They're teenagers living in a town that is soaked in supernatural evil and a fair chunk of homophobia. Neither of those things seem like a good basis for a stable and healthy relationship. Kind of seems like part of the point of the story is them trying to overcome all of that and have a chance at just being a normal couple. It's all heightened because it's experienced through the teen horror genre, but it's a metaphor for how dysfunctional people can get at that age, especially with all of the extra societal baggage of being a queer couple in the 90's. The evil they're fighting is ingrained societal privileges and the systemic, ritualized loving over of "the others" to prop up those privileges.

cake bunny
Oct 29, 2011

Retro Futurist posted:

Finished Fear Street tonight and I’m confused about something. So killing Sheriff Goode ended the curse, but the implication there is that his brother, who was both older and was the mayor so more powerful, was totally uninvolved? I’m not sure I get that bit

The way I saw it was that the older brother, Will, was a fuckboy by the time he was old enough to be let in on the deal, while Nick was "the responsible child", so their father was grooming Nick to be the one that takes over.
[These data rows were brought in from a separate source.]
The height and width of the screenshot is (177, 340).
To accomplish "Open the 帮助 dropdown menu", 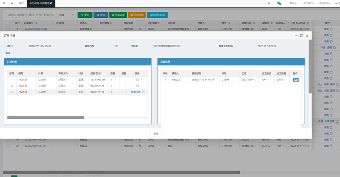I will coord(293,3).
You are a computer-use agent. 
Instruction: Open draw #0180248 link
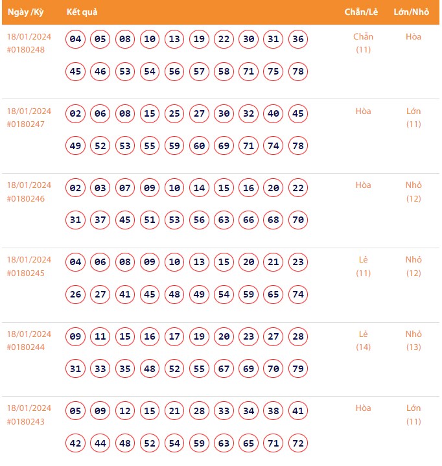26,49
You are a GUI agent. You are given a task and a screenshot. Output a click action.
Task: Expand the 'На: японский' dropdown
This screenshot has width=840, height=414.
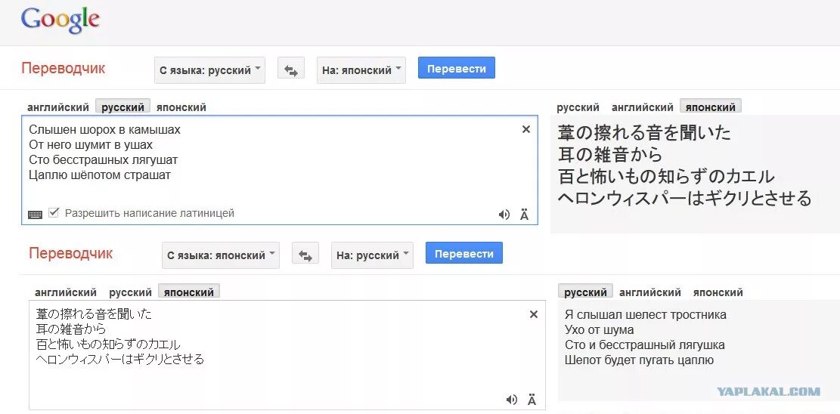[361, 70]
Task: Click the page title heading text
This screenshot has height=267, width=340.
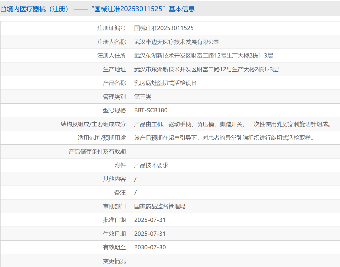Action: 100,9
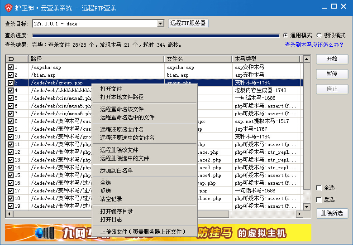The height and width of the screenshot is (245, 353).
Task: Click the list's scroll up arrow
Action: 307,59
Will only becomes mayor because of what Nick is doing with his devil stuff, and also likely helped by Nick having him be the one that drives the rest of the people at Camp Nightwing to safety in 1978. Nick becomes sheriff both because their dad was sheriff and he was groomed to be it from a young age, and because of devil stuff their father and him both did. Mayor Will is more of a figurehead.
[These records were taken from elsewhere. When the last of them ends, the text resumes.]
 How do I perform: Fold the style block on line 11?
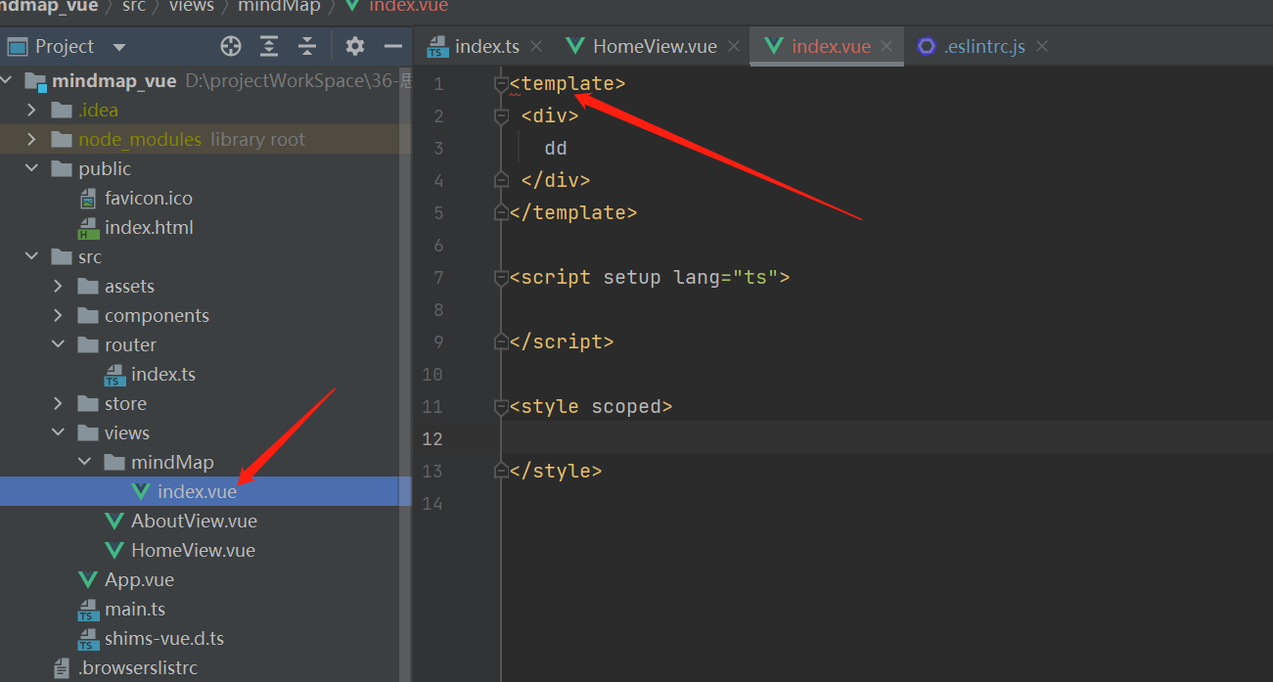[x=501, y=407]
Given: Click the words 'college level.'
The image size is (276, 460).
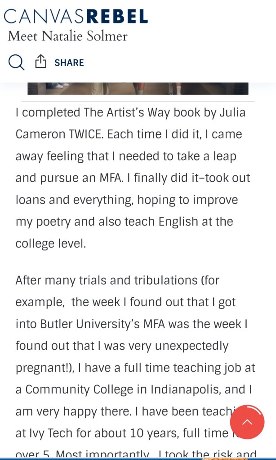Looking at the screenshot, I should (50, 243).
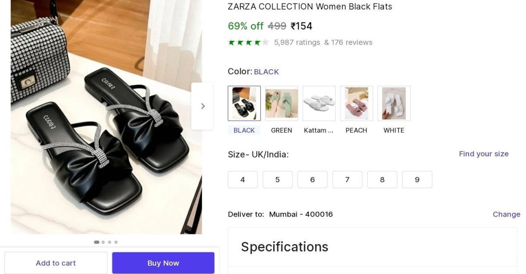Click the image carousel pagination dots
The width and height of the screenshot is (526, 274).
pyautogui.click(x=106, y=242)
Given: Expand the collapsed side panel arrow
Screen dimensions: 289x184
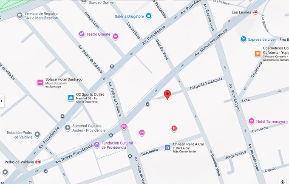Looking at the screenshot, I should [1, 101].
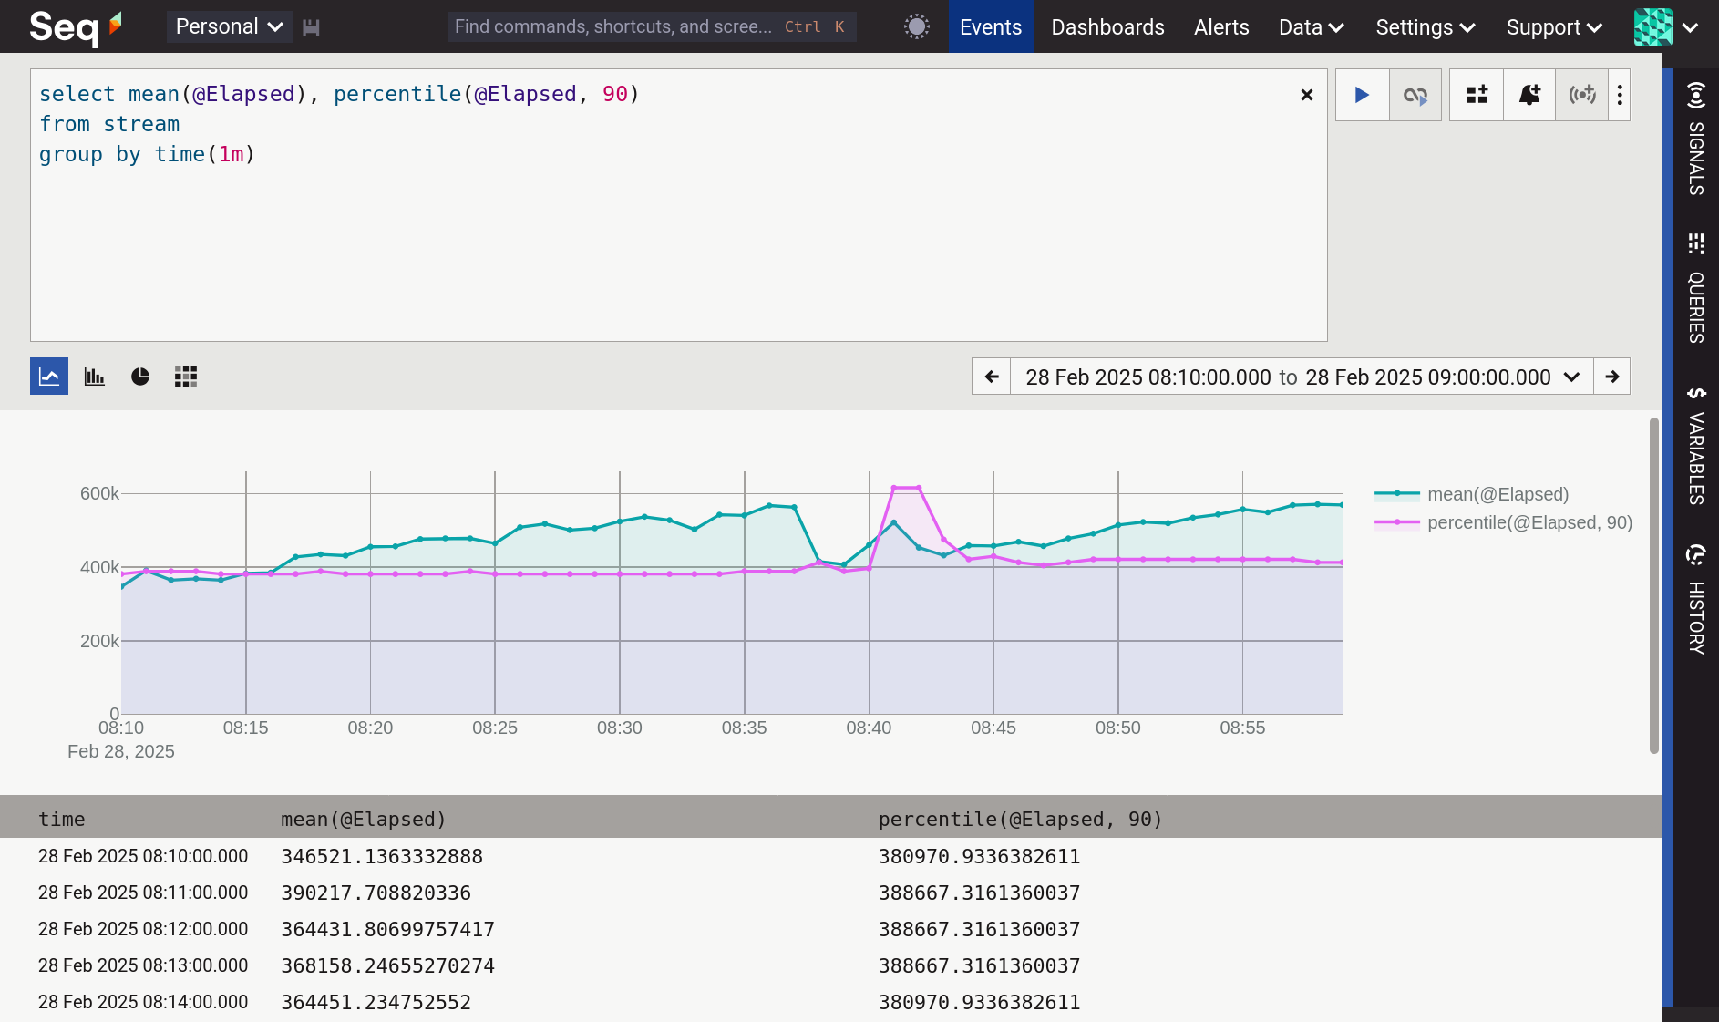Open the Personal workspace dropdown

229,27
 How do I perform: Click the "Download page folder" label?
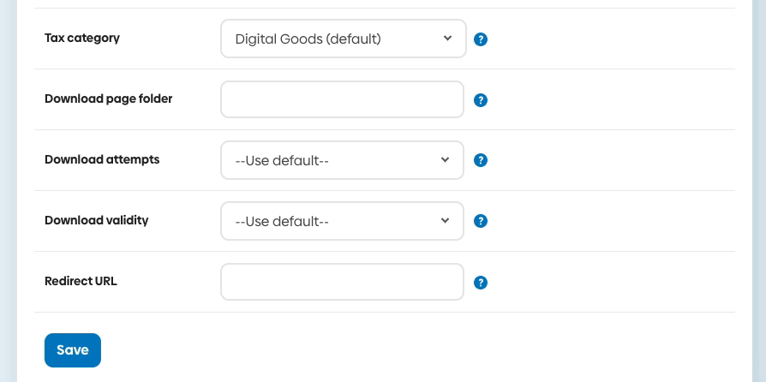(108, 98)
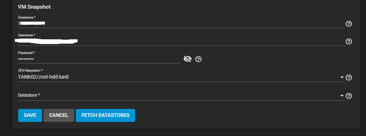Open the ZFS Filesystem help icon
The image size is (366, 136).
point(349,78)
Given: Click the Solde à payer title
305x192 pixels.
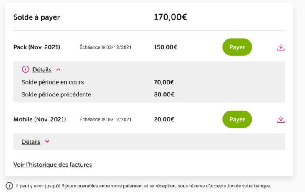Looking at the screenshot, I should (x=37, y=17).
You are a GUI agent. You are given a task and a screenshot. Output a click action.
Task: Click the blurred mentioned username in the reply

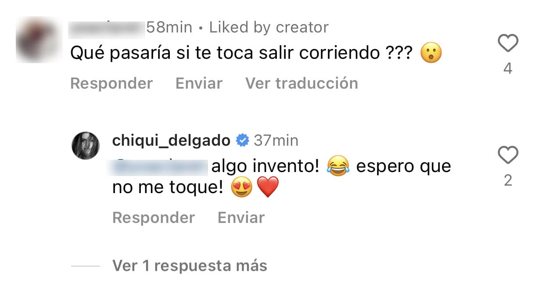pos(158,167)
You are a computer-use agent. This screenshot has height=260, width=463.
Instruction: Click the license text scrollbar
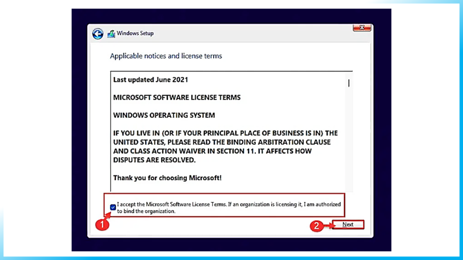(x=348, y=131)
Re: the note, I do think Nick gave it to C. Burman. The house he drops it at is the same house front we see for her and it really doesn't look like any of the huge Sunnyvale houses that we see later. You're right, though, it's left pretty vague, and I think it was put there more to make people have any reason at all to think the sheriff wasn't evil, as if he were trying to reach out to Ziggy to warn her or get her help. Most likely, he was either trying to use the note to scare her into hiding even harder, either because he actually does still like her and wants her on even higher alert so she doesn't get hurt, or because scaring her pre-emotively may help make sure she stays the hell out of things, since she knows more about the curse than anyone but him and could work with the kids to end it. Or both.

cake bunny
Oct 29, 2011

Doc Fission posted:

Just got Shudder and I wanna shotgun a ton of stuff before my trial period ends. Any recs?

Let Us Prey
Color Out of Space
3 From Hell
Mayhem
Train to Busan
Ginger Snaps
Phenomena
Time Lapse
Chopping Mall
One Cut of the Dead
Behind the Mask: The Rise of Leslie Vernon
Luz: The Flower of Evil
Luz
Scream, Queen!
The McPherson Tape

cake bunny
Oct 29, 2011

Shrecknet posted:

Someone replied this was on their Horror Kill Mount Rushmore. You gotta put NoES 4 roach motel, Psycho shower and then what's your #4?
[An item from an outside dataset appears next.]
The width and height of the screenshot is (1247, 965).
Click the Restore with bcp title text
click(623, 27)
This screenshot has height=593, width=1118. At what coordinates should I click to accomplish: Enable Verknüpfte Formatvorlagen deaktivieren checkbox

For me it might be Resident Evil laser room

Man, that's difficult. Nurse in the hallway from Exorcist 3 is pretty tempting, but so is the sleeping bag kill from F13th Part 7, Olga's death in the Suspiria remake, and the vomiting out her guts scene in City of the Living Dead.

cake bunny
Oct 29, 2011

Stink Billyums posted:

I wouldn't really call Z Nation good but it's better than you'd expect from a Syfy zombie show

Extremely this. I have a pretty high tolerance for trash that embraces what it is and just runs with it, but I put off Z Nation for ages because it's from The Asylum, and I loving hate their purposefully awful, by-committee bullshit so, so much. It's all so hollow. I have a high need for background noise when I'm working on projects, though, and I end up churning through stuff I don't care enough about to really watch, but isn't so obnoxious to me that it becomes distracting. During one of my spurts where I'd killed everything on the streaming services I had access to that fit my normal background noise qualifiers, I finally broke and gave Z Nation a shot. I didn't hate it, and it was even kind-of-entertaining-enough at times that I had to not use it for work background because I'd stop and actually watch parts of it. Definitely didn't give me the entirely soulless vibe that usually puts me off stuff from The Asylum.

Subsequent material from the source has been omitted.